Given text ▸
All my life I believed that my parents unlike any
other Nepali parents believed on the importance of education. But the
illusion melted as I finished the school. Past two years were absolute torture and just
thinking of many more coming makes me dizzy.
No judging this is my theory – when you grow up
watching people doing something which technically is not right, you tell
yourself that you’d be different. You grow up fancying that you are better than
others around you, but in reality you long to do the same thing but won’t admit.
My parents are just like that.
In Nepal most of the girls get married by the age
of eighteen. The idea of girls being a burden in father’s
shoulders is prevalent hence marrying them off AS SOON AS POSSIBLE is
considered advantageous. We don’t call dowry as dowry we call it gift. The price of
the gift measures the love. If somebody refuses to come to the wedding
gossips run down the hierarchy of relatives that so and so person didn’t attend
the wedding because of his inability to give a gift. Torment is inexorable.
My bad, I start rambling as soon as the topic is
raised. Coming back to my parents. All my life I
believed that my parents could never go wrong. It was I who was wrong. Realization
came when I turned eighteen.
Last year my cousin got married. My mother would
come up to me with longing in her eyes. She deliberately took rounds around me, thinking I
didn’t notice but I did, loudly wondering that if I would marry a man holding a
lot of land in Nepal itself. This kept on for around six months, or in other
words it took nearly six moths for her to recover from that marriage. Papa too
sometimes indicated towards his desire to see me married, though neither in
many words nor clearly.
You see my condition is not an easy one or easily
comprehensible. Since my father came to India young and started
earning for his family, he wants me to do the same, although he won’t admit all
this.

Records from a data collection ▸

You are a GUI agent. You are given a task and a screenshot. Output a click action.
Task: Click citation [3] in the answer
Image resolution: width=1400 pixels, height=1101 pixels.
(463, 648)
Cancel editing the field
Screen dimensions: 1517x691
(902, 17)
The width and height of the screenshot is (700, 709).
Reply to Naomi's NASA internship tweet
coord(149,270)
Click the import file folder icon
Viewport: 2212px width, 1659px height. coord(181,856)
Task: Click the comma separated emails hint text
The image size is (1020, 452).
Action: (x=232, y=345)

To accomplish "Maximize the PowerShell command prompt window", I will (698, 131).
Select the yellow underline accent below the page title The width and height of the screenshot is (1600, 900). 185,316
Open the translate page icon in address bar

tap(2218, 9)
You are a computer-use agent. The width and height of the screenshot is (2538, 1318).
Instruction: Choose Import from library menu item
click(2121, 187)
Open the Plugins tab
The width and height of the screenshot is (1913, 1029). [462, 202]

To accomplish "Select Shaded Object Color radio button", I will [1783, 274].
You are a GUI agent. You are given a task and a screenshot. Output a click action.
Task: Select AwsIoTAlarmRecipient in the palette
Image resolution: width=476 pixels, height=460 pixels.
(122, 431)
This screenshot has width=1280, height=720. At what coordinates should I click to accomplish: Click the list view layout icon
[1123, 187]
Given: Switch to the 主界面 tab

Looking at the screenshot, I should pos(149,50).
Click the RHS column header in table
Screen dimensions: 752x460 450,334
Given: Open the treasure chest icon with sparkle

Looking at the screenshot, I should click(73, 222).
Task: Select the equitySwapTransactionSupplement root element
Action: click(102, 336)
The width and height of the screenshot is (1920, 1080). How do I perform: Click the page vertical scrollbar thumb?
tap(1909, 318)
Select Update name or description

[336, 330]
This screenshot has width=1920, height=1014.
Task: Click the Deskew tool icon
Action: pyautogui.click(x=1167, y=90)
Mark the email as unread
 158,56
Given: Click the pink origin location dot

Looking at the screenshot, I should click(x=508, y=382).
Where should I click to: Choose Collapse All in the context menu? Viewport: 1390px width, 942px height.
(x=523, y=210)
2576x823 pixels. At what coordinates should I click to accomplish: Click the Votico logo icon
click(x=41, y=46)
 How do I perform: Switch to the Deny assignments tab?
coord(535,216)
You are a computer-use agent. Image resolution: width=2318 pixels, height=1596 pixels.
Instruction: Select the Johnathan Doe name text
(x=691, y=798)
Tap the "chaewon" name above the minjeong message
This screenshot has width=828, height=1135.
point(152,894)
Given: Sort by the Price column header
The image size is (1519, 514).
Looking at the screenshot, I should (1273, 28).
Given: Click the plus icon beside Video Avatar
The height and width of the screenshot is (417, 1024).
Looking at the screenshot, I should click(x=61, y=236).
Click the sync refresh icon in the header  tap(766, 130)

Written problem 1 ▸
Write out the passage from the essay on marriage expectations in Nepal word for word. Begin at the words "My bad, I start" and stop after the words "I turned eighteen.".
Written problem 2 ▸
According to the essay on marriage expectations in Nepal, by what age do most girls in Nepal get married?
Written problem 3 ▸
Proceed with the essay on marriage expectations in Nepal, continuing from its final sentence.

Task result 1 ▸
My bad, I start rambling as soon as the topic is
raised. Coming back to my parents. All my life I
believed that my parents could never go wrong. It was I who was wrong. Realization
came when I turned eighteen.

Task result 2 ▸
Most girls in Nepal get married by the age of eighteen.

Task result 3 ▸
For some time now I’ve noticed a subtle change in his way of speaking to me or
about me with others. Even my extended family is suggesting me to take
up a job just after my graduation. Their advise for me is that just like other
children around me I don’t need a lot of education, that it is easy for a
graduate to get a job. Only it is not as easy as they say. No one is sitting
out there, waiting for me with a job. This is not damn 1989 this is 2018, the struggle
is greater. But understanding is irreplaceable.
I believe that all this is somehow related to me
being a girl. Yes all this is happening ‘cause I am a girl, and
in that matter firstborn. Boys are encouraged in almost all their decisions
but when it comes there is always some reluctance shown. Why?? A
cousin of mine, a boy, is refusing to study even after constant begging
form his parents. His father works as domestic help, mother is unresponsive or
rather blind with her love for her children. He decided to open a butcher shop,
and no soul questions him on his face but gossip behind his back. Both of us
belong to the same family, are of around same age, he doesn’t care but I do.
Expectations are not in peace with reality. There are a
few smarties out there who plan to live on pieces of their parent, and I, like
an idiot, want study more and empower myself. To all others the inflow money is more important
than independence. Is money everything? I think, no.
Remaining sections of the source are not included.